Record extracts.
-*-

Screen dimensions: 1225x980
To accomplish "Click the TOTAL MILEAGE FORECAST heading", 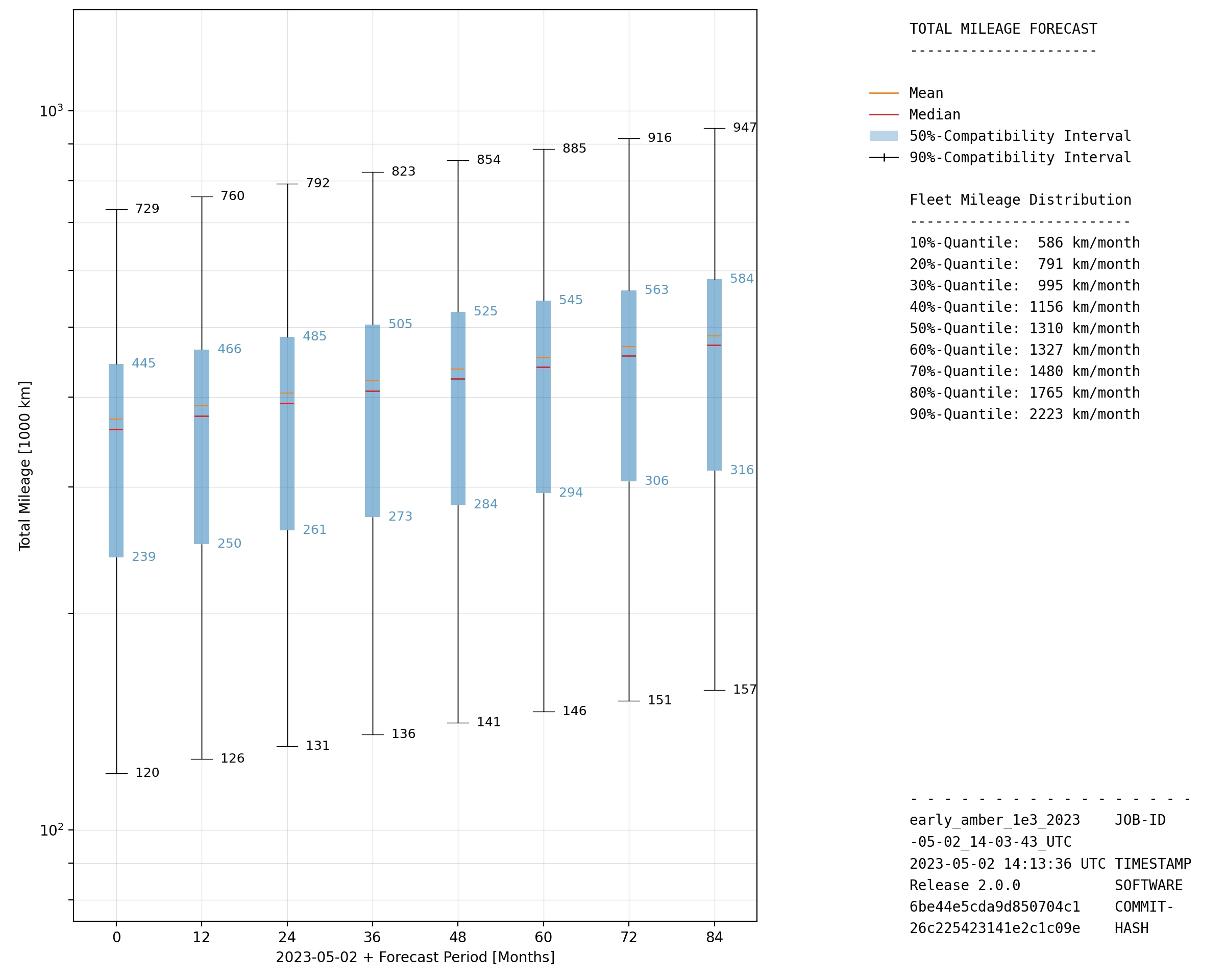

-*-

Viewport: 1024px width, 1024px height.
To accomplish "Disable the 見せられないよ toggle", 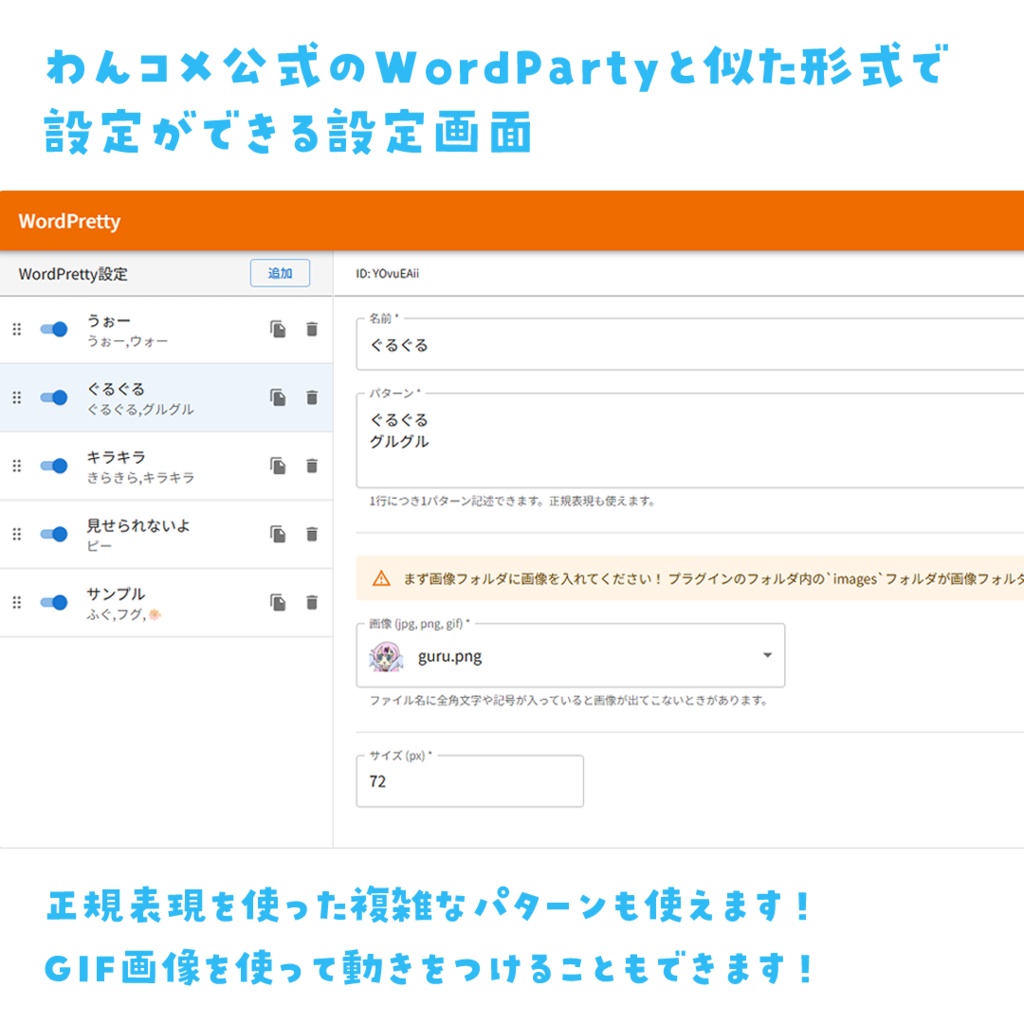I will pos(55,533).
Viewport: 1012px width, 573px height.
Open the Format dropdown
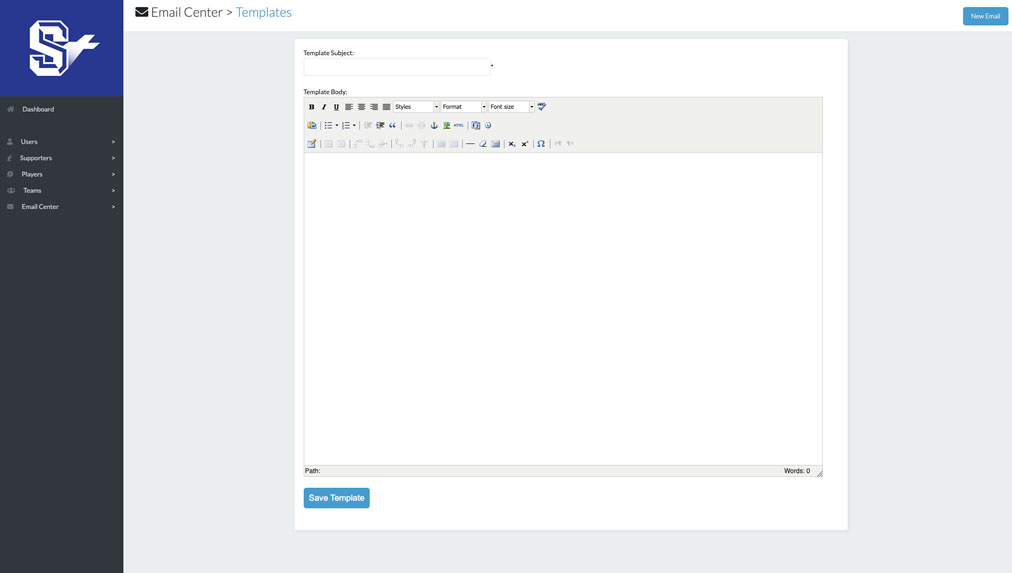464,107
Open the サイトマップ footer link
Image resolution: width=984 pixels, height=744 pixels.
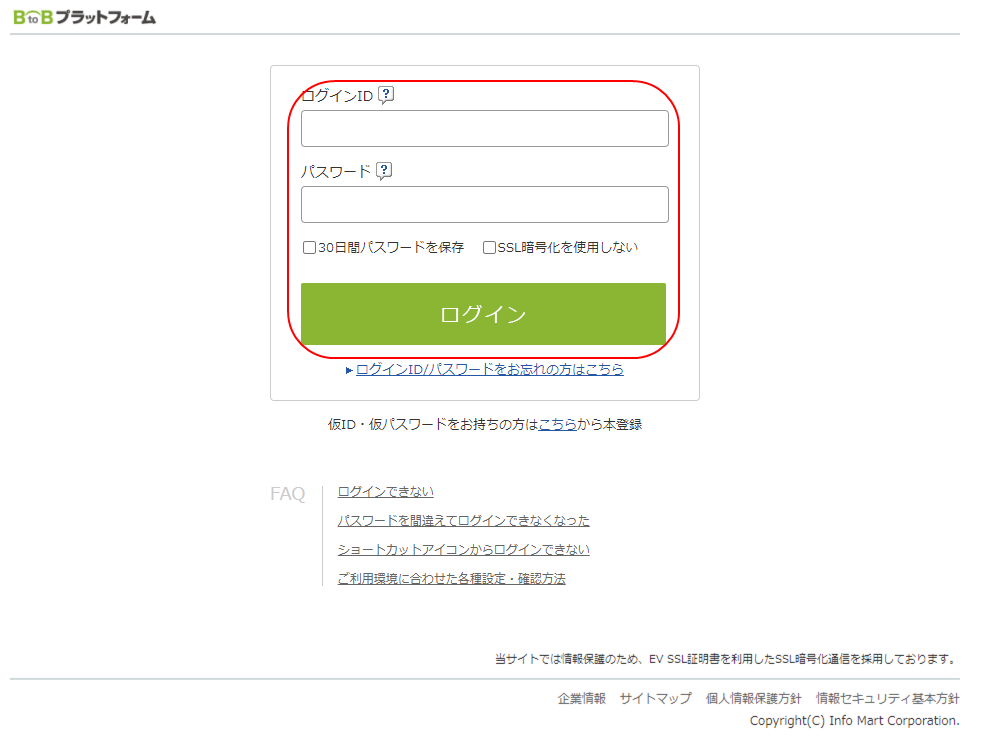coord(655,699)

-*-

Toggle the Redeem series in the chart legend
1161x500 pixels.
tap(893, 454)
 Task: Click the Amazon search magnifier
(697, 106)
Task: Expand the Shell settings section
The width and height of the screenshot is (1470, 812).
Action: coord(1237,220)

-*-

Aim. Rewrite the records above from the line containing "Task: Expand the Shell settings section" through the line containing "Action: coord(1237,220)", inclusive, renaming "Shell settings" to "Terminal settings" and leaving everything else unchanged.

Completed exercise.
Task: Expand the Terminal settings section
The width and height of the screenshot is (1470, 812).
Action: coord(1237,220)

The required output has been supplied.